→ Goal of the exercise: Starting at the line that contains "Select the Adobe topic", transcribe each line exactly through the end of the data below, and skip any pictures.

→ Pixel coordinate grounding data:
- - - - - - -
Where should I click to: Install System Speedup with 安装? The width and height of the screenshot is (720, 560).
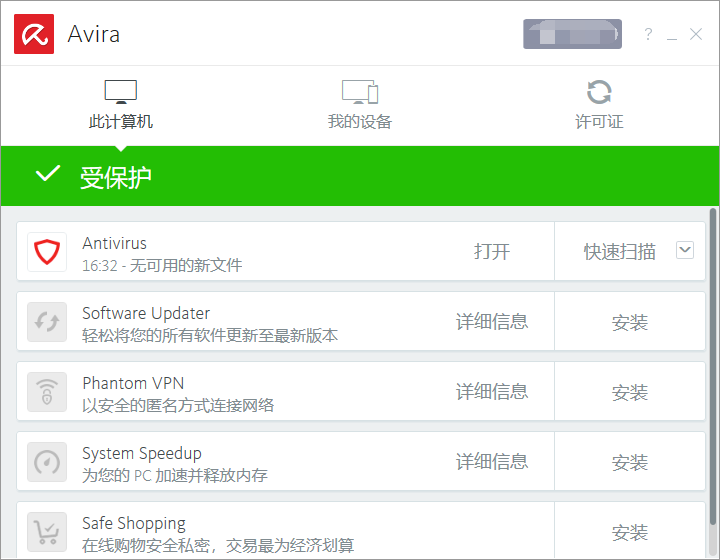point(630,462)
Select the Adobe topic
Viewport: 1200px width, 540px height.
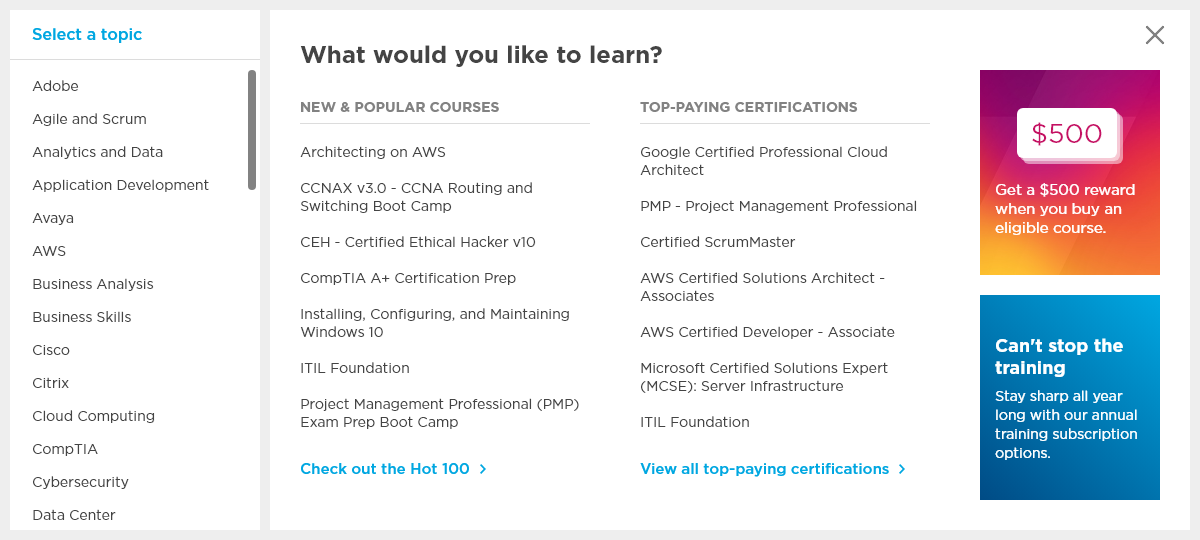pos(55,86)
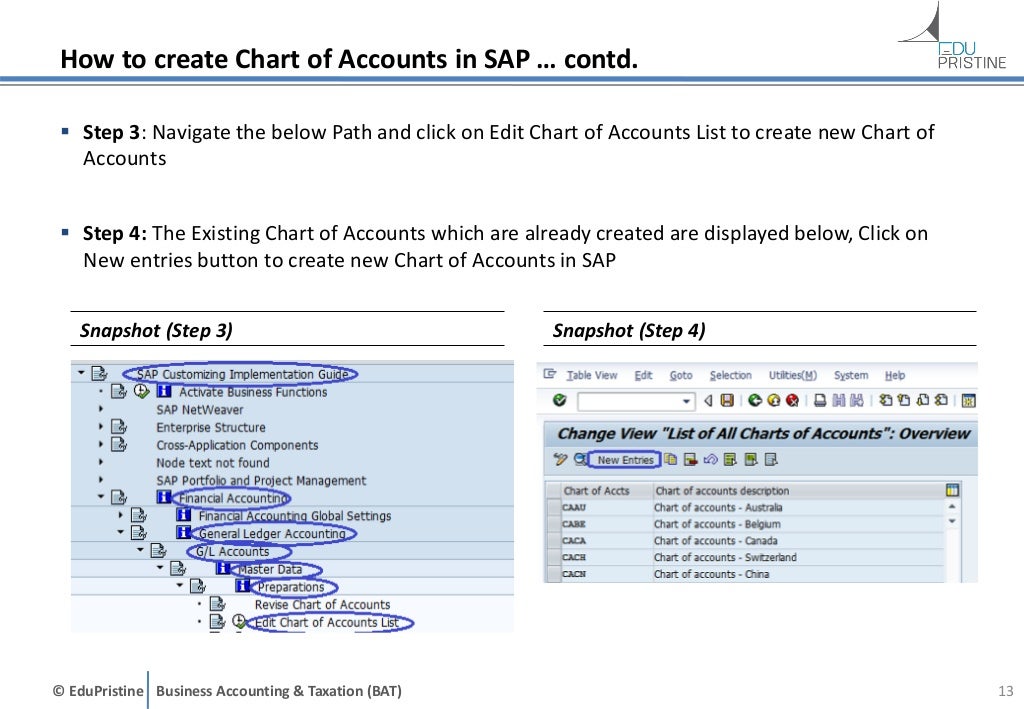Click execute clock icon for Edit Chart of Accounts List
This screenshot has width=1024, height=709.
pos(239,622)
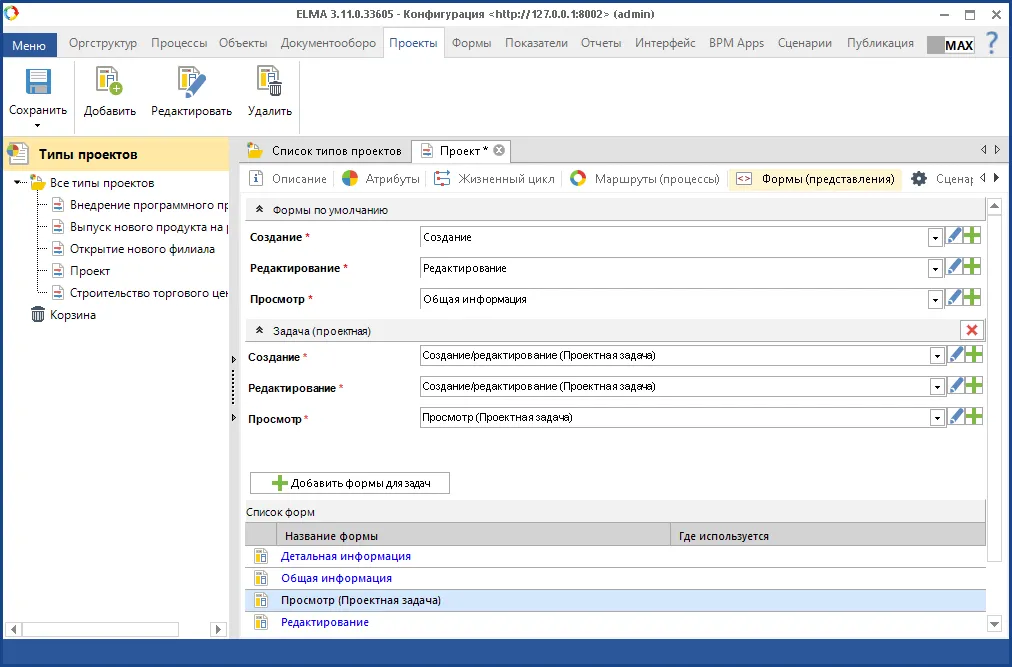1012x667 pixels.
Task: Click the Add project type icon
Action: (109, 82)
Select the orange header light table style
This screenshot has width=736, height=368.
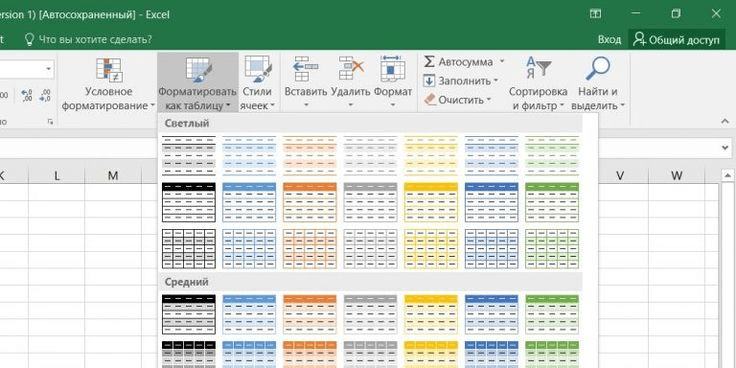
- - - - - - -
→ Answer area:
Select the Adobe topic
Viewport: 1200px width, 540px height.
pos(55,86)
Click execute clock icon for Edit Chart of Accounts List
This screenshot has width=1024, height=709.
pos(239,622)
1012x667 pixels.
Task: Click the Add project type icon
Action: (109, 82)
Select the orange header light table style
This screenshot has width=736, height=368.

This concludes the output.